The Lean Startup method provides a scientific approach to creating and managing startups and get a desired product to customers’ hands faster. It teaches entrepreneurs how to drive a startup, how to steer when to turn, and when to persevere-and grow a business with maximum acceleration. It is a principled approach to new product development. It is about sparking passive interest in an individual to making them a customer to, ideally, getting them to become an evangelist?

The following questions should be considered:

  1. What are you doing?
  2. How many people have actually paid for it?
  3. Is the product I’m which is being built a want or a need?

Too many startups begin with an idea for a product that they think people want. They then spend months, sometimes years, perfecting that product without ever showing the product, even in a very rudimentary form, to the prospective customer. When they fail to reach broad uptake from customers, it is often because they never spoke to prospective customers and determined whether or not the product was interesting. When customers ultimately communicate, through their indifference, that they don’t care about the idea, the startup fails.

So, how can entrepreneurs avoid this?

  • Think as social scientists do: The most successful entrepreneurs it into discover not only what a customer wants but also how they will interact, your product and pay for it. validate what you have? And so that’s what I would ask all of you. Who is your target customer? What is it about them that interests you? And where can you find them? And how much do you think they’re willing to pay? Ask yourself those questions and have an answer for them.


  • Create validation via personas: Entrepreneurs should have as many experiences as possible with potential customers: their target personas. Only if you can think like, feel like, and behave like your audience, will you be able to communicate with them effectively. Consider the who, what, where, how, how much will your target customer pay. How many of those these individuals can you interact with and are they willing to put money down? You can go as deep or as topline as you wish when building personas. Ultimately, the goal is to get the answer to how are you going to build your minimal, viable product.


  • Start small and be patient with yourself: Too often entrepreneurs believe they must react on all of the feedback from individuals.
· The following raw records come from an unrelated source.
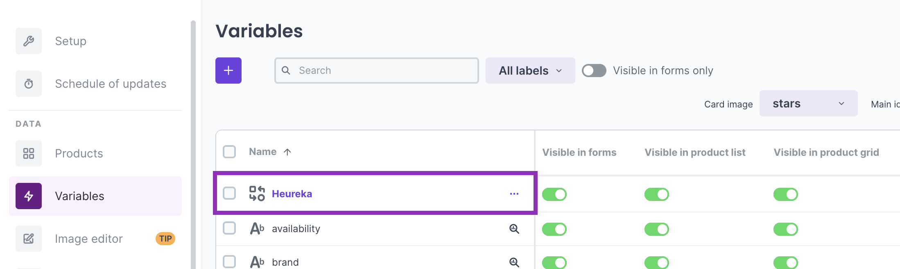Screen dimensions: 900x269
Task: Open Schedule of updates timer icon
Action: (29, 84)
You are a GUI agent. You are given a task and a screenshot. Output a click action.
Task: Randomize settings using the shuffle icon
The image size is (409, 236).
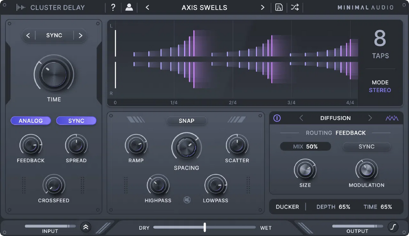point(294,7)
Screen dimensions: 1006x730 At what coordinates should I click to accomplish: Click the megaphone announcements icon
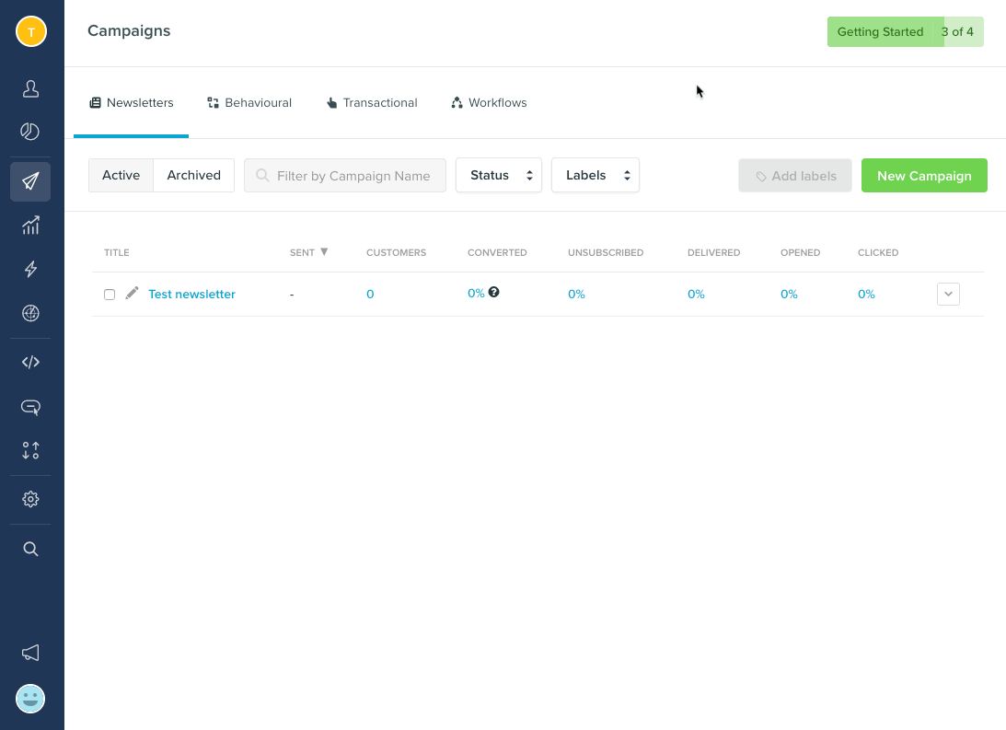[x=30, y=653]
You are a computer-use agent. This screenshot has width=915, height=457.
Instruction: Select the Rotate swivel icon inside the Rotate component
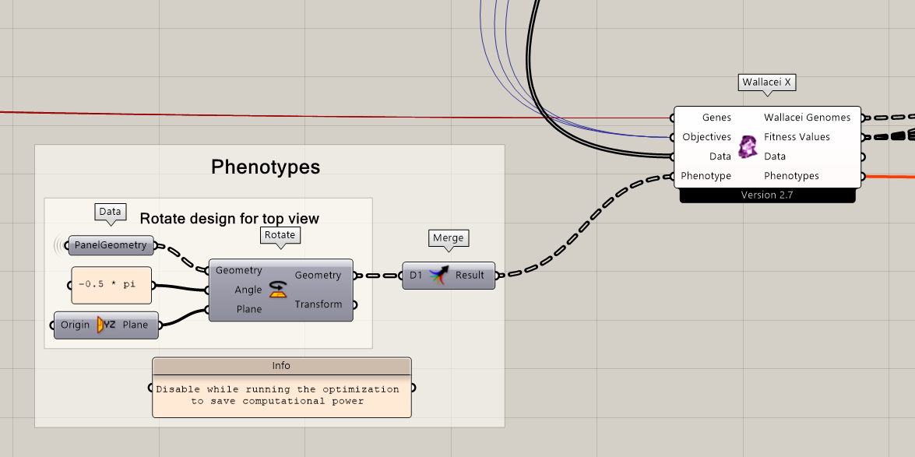pyautogui.click(x=280, y=289)
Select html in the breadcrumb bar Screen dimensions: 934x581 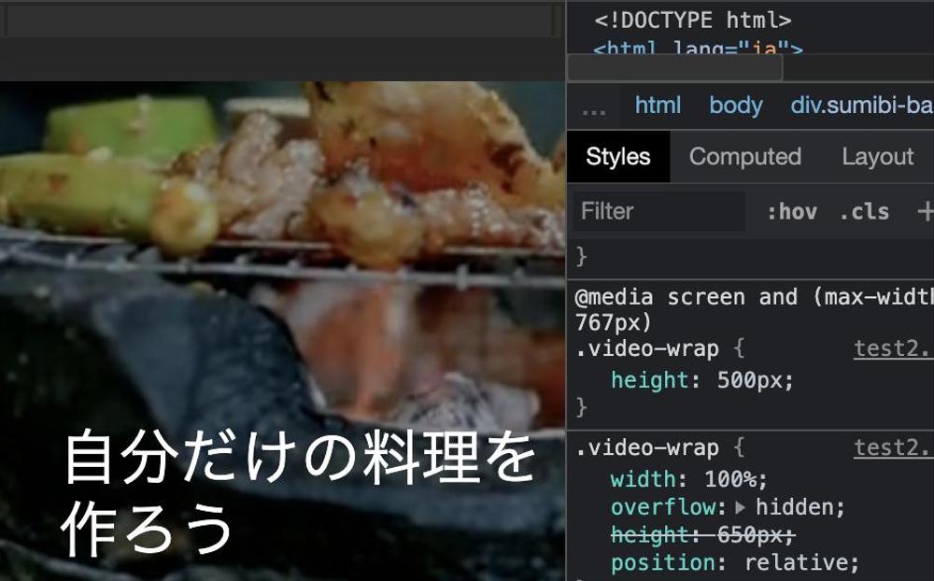(657, 106)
It might be as simple as starting a small community around what you are building and getting enough financial investment to keep you afloat. The current climate calls for entrepreneurs to prove a product works and clients want it before investors contribute.


  • Consider the customer (not the investor) as your priority: Why do you want investment money – this bucks the traditional thinking. The narrative is built, gain capital and build bigger. When you are looking at how you want to build your company, consider the customer first and then think of the investor. Your validation should come from your customers which will make your product even more valuable.

“Every experience you have is not wasted. It just isn’t,” says Medina. “As long as you think that you’re in a learning mode, as long as you’re open to learning and listening to people, then the better off you are, the more experiences you have, and in a short period of time (if you can condense all of that and you can really get things going) that’s when you’ll be able to find that sweet spot and actually build something where people are already are.”